RE: Sf11 Dec 2021 12:23
Have you *looked* at Sinn Fein's climate policy? It's identical to the Greens apart from a couple of minor nuances. No new offshore exploration, a total ban on onshore fracking, closure of coal and peat generation by 2025, no importation of fracked LNG, no investment in fossils by state or semi-state entities. They go further than the Greens in some areas -- all data centres to be powered by self-generated 100% renewable energy (not just renewables purchase agreements), fossil fuel plants like Moneypoint to be replaced by biogas, NOT natural gas.
There's a few extras in keeping with SF's socialism, such as community owned wind farms instead of evil corporations. Also no new carbon taxes without spending it on infrastructure for workers, feed-in tariffs for domestic microgeneration, dialog with trade unions as a central part of a just transition, income support for workers during the full duration of transition, ownership of various entities by workers' cooperatives, and "an equity lens to understand the impacts in terms of gender, race and class".
SF are pushing the message that: "Fine Gael and Fianna Fáil want to leave it to market forces... At the same time it is carving up the Irish Sea into speculative boxes for fossil-fuel extraction and agreeing to a beef deal with Brazil that has hastened the demise of the Amazon". While they probably understand that confiscation of existing offshore petroleum licenses would be illegal, in all other respects they are trying to out-green the Greens and to do so within a framework of Socialism .
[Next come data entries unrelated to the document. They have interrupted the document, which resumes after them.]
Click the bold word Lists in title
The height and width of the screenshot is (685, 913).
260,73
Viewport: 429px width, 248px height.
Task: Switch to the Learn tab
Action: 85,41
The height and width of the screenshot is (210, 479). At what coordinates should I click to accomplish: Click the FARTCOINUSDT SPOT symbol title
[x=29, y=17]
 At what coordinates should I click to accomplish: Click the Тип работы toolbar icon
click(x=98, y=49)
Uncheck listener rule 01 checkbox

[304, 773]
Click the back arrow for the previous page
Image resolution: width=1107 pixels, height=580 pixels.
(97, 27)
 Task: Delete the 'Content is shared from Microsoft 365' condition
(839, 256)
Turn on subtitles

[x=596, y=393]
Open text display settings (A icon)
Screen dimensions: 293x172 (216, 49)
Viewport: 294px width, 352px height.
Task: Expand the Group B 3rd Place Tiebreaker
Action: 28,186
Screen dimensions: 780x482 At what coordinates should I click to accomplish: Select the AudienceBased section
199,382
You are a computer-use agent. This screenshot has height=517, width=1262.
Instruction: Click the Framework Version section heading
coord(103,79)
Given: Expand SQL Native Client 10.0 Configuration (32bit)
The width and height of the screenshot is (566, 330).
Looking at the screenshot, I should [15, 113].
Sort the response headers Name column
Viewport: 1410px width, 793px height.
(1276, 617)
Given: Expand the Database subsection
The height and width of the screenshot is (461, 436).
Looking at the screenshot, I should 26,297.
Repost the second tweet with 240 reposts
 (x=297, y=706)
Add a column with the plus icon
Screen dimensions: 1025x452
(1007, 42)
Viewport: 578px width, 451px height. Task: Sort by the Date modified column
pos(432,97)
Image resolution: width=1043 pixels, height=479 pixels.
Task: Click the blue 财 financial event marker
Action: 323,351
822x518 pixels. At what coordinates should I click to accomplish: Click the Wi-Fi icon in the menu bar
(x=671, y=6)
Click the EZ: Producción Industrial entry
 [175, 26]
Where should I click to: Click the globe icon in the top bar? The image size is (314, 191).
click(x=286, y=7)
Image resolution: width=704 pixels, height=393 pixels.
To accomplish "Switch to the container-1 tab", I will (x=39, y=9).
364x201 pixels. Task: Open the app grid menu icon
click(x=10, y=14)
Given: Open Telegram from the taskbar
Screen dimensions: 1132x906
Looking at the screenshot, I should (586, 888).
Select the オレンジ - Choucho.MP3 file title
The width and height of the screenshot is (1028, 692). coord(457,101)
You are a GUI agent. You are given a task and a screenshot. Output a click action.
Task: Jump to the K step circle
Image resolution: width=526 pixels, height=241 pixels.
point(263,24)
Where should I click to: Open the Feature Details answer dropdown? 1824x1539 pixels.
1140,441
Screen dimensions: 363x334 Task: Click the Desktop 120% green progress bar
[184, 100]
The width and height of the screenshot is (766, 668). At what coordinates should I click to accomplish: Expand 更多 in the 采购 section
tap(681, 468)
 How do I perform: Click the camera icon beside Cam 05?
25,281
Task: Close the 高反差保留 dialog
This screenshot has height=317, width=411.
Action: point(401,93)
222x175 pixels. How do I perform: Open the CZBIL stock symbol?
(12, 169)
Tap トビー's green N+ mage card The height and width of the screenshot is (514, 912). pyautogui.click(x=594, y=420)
I find the idea that SF would be more Barryroe-friendly fantastical. They are Socialist populists. They want to leverage the popular green outlook. Sure, they'd prefer if evil corporations paid the 125 billion euro price tag for the "just" energy transition. But the average person is going to see the boosting of public coffers through fossil fuel extraction as hypocrisy, which is why populist politicians of all stripes will not push it.